▶ TASK INSTRUCTIONS: Write out the entries, please, from the line containing "Task: Close the volume indicator panel" through their final line, exactly and with nothing else.

───── DATA TO EXAMINE

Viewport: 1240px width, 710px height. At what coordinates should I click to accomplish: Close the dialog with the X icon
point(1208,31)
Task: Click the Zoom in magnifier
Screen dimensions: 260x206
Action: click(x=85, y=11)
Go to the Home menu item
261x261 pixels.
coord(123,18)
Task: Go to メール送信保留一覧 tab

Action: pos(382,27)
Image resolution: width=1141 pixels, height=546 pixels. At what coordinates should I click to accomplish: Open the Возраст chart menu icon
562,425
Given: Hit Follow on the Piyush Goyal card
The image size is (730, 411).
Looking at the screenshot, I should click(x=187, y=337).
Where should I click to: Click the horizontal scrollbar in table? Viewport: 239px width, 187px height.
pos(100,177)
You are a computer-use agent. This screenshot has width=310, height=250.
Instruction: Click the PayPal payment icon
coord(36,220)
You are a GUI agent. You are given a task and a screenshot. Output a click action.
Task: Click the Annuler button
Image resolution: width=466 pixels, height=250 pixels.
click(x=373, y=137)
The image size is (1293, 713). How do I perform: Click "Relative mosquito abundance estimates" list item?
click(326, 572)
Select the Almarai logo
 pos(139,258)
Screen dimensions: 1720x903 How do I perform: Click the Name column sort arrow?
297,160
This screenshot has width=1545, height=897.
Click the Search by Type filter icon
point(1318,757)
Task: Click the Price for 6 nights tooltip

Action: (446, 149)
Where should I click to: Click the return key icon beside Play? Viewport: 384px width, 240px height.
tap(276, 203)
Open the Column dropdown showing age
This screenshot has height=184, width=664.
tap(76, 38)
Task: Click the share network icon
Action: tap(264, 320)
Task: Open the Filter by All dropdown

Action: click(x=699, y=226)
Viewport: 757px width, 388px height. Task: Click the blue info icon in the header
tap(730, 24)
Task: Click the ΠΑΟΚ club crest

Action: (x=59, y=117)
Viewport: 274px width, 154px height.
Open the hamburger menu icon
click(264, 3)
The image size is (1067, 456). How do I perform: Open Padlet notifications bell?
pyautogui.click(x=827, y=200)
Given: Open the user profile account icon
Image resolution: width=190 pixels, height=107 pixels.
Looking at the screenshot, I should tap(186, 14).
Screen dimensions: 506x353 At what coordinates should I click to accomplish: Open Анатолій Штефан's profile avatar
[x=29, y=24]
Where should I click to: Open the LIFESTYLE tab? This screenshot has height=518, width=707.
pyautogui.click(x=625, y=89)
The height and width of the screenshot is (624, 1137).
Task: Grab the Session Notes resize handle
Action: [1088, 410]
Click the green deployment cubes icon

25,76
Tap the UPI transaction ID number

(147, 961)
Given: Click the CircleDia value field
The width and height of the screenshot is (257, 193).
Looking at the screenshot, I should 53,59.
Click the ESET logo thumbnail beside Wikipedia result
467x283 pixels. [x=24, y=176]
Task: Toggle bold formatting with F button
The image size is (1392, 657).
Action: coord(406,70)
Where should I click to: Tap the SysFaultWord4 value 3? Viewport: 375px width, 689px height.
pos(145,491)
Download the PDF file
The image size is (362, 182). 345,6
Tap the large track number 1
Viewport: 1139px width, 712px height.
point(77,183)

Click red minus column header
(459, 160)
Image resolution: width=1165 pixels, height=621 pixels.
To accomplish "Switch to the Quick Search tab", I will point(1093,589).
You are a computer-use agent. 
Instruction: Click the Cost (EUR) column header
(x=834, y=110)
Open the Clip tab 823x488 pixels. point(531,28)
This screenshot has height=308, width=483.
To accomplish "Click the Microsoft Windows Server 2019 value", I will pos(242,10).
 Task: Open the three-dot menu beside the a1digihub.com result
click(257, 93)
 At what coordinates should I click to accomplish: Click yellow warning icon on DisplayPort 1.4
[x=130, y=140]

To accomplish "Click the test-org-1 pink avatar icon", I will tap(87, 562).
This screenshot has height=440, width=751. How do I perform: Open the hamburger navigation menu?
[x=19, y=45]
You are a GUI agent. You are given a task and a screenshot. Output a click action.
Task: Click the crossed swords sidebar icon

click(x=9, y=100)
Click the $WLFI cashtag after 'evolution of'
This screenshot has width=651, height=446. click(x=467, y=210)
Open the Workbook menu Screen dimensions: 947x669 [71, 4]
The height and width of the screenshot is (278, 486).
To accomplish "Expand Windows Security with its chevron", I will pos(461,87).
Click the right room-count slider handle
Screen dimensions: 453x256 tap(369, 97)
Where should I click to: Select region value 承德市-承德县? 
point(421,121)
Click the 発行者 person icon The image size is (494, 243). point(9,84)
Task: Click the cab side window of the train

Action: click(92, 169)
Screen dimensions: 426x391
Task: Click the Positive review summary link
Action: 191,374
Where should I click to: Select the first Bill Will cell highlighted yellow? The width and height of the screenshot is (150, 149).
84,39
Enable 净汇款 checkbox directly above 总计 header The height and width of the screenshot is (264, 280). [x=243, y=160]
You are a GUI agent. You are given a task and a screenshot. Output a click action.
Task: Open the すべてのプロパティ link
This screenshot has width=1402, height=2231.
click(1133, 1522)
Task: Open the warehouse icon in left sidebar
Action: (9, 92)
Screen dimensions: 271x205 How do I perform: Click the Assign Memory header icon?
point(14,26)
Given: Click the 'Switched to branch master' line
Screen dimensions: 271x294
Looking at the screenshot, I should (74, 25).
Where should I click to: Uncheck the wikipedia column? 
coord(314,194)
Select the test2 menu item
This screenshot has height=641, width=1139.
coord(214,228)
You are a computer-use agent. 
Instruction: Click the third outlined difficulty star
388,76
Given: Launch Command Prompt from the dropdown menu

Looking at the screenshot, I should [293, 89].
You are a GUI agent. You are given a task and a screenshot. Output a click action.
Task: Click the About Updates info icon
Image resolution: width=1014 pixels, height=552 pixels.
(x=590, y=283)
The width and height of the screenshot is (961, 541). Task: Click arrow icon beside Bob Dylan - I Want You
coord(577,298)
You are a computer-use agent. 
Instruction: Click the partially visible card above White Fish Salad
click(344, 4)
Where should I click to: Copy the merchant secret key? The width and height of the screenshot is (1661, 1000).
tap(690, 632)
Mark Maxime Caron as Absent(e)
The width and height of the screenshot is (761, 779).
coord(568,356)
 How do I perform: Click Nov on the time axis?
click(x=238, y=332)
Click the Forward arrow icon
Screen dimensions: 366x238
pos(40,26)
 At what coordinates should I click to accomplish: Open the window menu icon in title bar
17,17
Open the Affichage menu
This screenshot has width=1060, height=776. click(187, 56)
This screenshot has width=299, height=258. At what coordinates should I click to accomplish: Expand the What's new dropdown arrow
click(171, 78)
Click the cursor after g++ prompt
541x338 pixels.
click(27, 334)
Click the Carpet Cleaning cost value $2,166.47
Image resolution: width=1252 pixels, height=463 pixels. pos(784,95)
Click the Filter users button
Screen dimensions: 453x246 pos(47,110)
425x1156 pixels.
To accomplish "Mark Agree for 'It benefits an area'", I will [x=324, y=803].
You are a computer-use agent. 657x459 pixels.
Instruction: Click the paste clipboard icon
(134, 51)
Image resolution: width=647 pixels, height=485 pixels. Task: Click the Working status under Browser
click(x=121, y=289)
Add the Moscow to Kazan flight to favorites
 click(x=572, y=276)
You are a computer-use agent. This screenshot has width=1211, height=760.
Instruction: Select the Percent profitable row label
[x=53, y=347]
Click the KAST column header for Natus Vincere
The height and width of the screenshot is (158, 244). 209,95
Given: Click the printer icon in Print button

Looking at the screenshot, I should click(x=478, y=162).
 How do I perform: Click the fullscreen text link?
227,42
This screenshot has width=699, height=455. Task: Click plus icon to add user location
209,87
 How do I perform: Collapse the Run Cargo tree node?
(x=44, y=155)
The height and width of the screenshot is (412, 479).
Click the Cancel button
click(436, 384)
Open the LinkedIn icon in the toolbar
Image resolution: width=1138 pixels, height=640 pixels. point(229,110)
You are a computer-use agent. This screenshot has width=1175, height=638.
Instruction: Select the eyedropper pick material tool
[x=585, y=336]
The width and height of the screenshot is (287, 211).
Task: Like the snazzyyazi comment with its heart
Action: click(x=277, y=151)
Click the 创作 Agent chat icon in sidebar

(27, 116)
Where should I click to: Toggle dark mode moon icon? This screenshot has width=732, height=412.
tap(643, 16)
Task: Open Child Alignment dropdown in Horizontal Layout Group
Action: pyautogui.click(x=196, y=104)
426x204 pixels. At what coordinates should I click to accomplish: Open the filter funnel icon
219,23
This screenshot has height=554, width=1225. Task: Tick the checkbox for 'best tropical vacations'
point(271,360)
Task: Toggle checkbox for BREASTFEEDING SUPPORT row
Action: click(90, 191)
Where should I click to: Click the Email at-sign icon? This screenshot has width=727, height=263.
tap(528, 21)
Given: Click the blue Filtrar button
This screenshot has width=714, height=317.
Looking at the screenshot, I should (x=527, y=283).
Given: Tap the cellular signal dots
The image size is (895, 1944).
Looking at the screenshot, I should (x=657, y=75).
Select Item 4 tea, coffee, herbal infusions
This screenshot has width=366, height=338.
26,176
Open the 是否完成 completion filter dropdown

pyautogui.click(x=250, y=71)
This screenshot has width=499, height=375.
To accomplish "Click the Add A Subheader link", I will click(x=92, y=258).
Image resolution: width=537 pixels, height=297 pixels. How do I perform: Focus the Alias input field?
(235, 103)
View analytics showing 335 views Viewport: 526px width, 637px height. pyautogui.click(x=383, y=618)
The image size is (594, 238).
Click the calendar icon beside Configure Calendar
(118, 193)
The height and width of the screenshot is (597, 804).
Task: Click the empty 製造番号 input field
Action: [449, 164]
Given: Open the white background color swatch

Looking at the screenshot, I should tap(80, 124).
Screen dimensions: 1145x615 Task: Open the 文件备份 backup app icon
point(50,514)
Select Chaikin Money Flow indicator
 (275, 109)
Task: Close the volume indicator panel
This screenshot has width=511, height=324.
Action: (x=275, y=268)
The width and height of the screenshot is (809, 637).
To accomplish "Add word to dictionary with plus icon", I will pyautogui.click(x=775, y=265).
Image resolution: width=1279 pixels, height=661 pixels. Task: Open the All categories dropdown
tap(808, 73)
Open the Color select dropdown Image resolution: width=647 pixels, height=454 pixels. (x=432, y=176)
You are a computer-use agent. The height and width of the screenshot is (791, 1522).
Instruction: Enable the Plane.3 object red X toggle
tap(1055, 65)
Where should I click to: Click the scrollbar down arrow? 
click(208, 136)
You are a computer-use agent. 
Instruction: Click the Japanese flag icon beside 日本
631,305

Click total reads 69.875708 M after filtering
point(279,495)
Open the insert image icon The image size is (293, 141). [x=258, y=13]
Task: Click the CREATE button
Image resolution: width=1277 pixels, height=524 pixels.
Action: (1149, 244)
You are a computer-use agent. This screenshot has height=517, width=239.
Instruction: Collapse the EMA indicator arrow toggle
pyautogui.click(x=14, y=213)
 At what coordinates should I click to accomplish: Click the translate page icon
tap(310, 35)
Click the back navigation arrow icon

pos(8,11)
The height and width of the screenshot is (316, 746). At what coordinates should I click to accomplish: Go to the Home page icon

──────────

▶ COMPLETED TASK:
Task: Close the volume indicator panel
This screenshot has width=511, height=324.
Action: (x=275, y=268)
The width and height of the screenshot is (809, 637).
To accomplish "Add word to dictionary with plus icon", I will pyautogui.click(x=775, y=265).
Image resolution: width=1279 pixels, height=661 pixels. Task: Open the All categories dropdown
tap(808, 73)
Open the Color select dropdown Image resolution: width=647 pixels, height=454 pixels. (x=432, y=176)
You are a computer-use agent. The height and width of the screenshot is (791, 1522).
Instruction: Enable the Plane.3 object red X toggle
tap(1055, 65)
Where should I click to: Click the scrollbar down arrow? 
click(208, 136)
You are a computer-use agent. 
Instruction: Click the Japanese flag icon beside 日本
631,305

Click total reads 69.875708 M after filtering
point(279,495)
Open the insert image icon The image size is (293, 141). [x=258, y=13]
Task: Click the CREATE button
Image resolution: width=1277 pixels, height=524 pixels.
Action: (1149, 244)
You are a computer-use agent. This screenshot has height=517, width=239.
Instruction: Collapse the EMA indicator arrow toggle
pyautogui.click(x=14, y=213)
 At what coordinates should I click to accomplish: Click the translate page icon
tap(310, 35)
Click the back navigation arrow icon

pos(8,11)
The height and width of the screenshot is (316, 746). At what coordinates should I click to accomplish: Go to the Home page icon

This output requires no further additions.